Dick Cheney, widely regarded by presidential historians as one of the most powerful vice presidents in US history and a key architect of the 2003 invasion of Iraq, has died at age 84. His family confirmed the death late Monday night, citing complications from pneumonia, cardiac, and vascular disease.
A staunch Republican, Cheney was already a formidable figure in Washington—having previously served as a Wyoming congressman and Secretary of Defense—when then-Texas Governor George W. Bush selected him as his running mate in 2000. Serving as Vice President from 2001 to 2009, Cheney aggressively fought for an expansion of executive power, believing the presidency had been weakened since the Watergate scandal that forced the resignation of his former boss, Richard Nixon. He centralized authority by constructing a national security team within the vice president’s office that often functioned as an independent power center within the administration.
### The Architect of War
Cheney was a leading voice pushing for the 2003 invasion of Iraq, frequently warning of the danger posed by Iraq’s alleged stockpile of weapons of mass destruction—a stockpile that was ultimately never found. He and then-Defense Secretary Donald Rumsfeld, a longtime colleague dating back to the Nixon White House, suggested connections between Saddam Hussein’s regime, Al Qaeda, and the September 11, 2001, attacks, a theory later discredited by the 9/11 commission.

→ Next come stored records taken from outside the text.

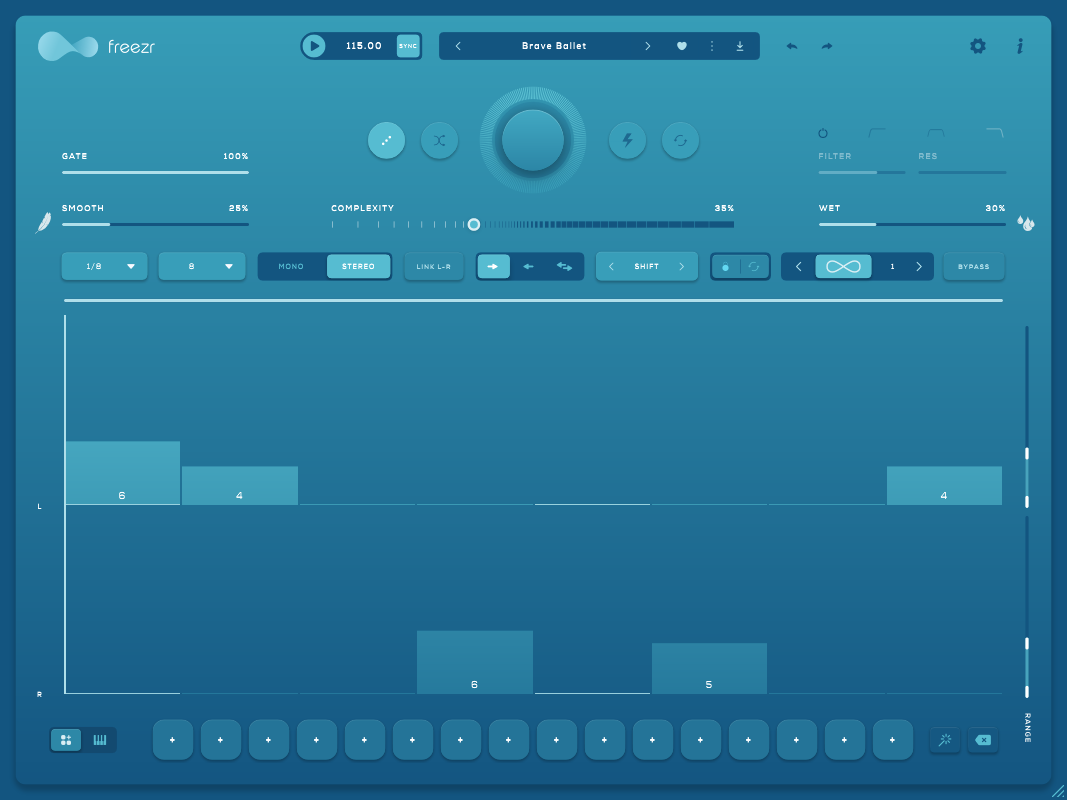Go to the next preset after Brave Ballet
This screenshot has width=1067, height=800.
(x=647, y=46)
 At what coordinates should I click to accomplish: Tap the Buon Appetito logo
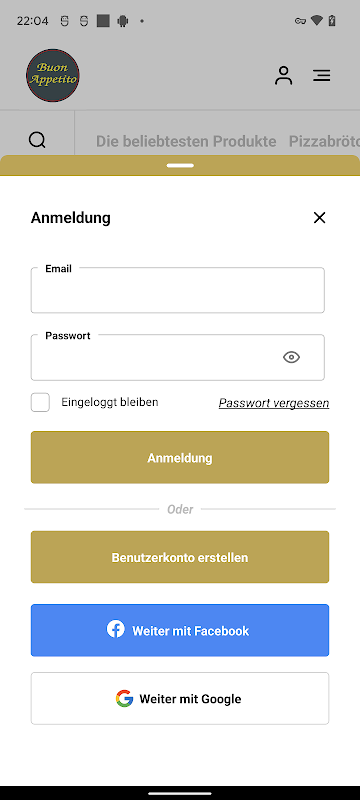53,76
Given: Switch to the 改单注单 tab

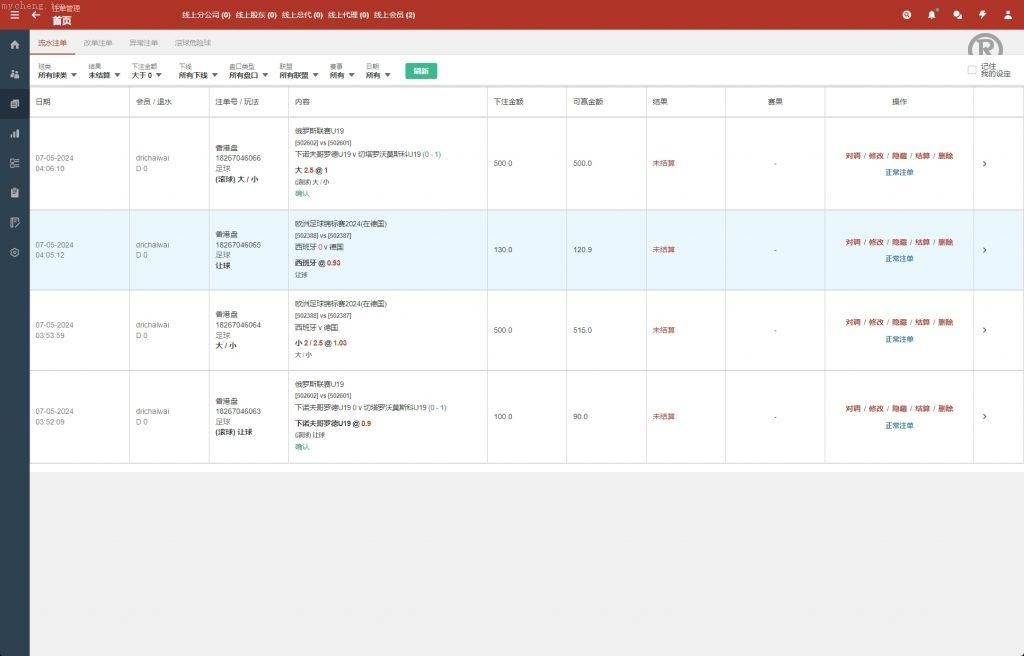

Cheney famously predicted that US forces would be “greeted as liberators” in Iraq and that the deployment, which would ultimately last around a decade, would be over in “weeks rather than months.” In later years, he maintained the invasion was the correct decision based on the intelligence available at the time and the successful removal of Saddam Hussein from power.
More than a decade earlier, serving as Defense Secretary under President George H.W. Bush, Cheney had directed the US military operation to expel an Iraqi occupation army from Kuwait during the First Gulf War. At that time, however, he had opposed an invasion of Iraq proper, warning that the US would have to act alone and the situation would become a quagmire.
### Controversy and Clashes
Cheney’s tenure was defined by fierce internal conflicts with top Bush aides, including Secretaries of State Colin Powell and Condoleezza Rice. He staunchly defended “enhanced” interrogation techniques—including waterboarding and sleep deprivation—used on terrorism suspects, even though bodies like the US Senate Select Committee on Intelligence and the UN special rapporteur on human rights condemned the practices as “torture.”
Before his political comeback, Cheney had headed the oil services firm Halliburton, receiving a $35 million retirement package. Halliburton subsequently became a major government contractor during the Iraq War, leading to frequent criticism regarding Cheney’s financial links to the conflict.
A Republican Against Trump
In his later years, the man who had long been a foe of the left took a dramatic stand against his own party’s leader. Cheney supported his daughter, influential Republican lawmaker Liz Cheney, after she lost her House seat following her vote to impeach and vigorous opposition to President Donald Trump after the January 6, 2021, Capitol attack.
Aligning himself fully with her position, Cheney called Trump “a greater threat to our republic than any individual in our nation’s 248-year history,” even stating he would vote for Democratic candidate Kamala Harris in 2024.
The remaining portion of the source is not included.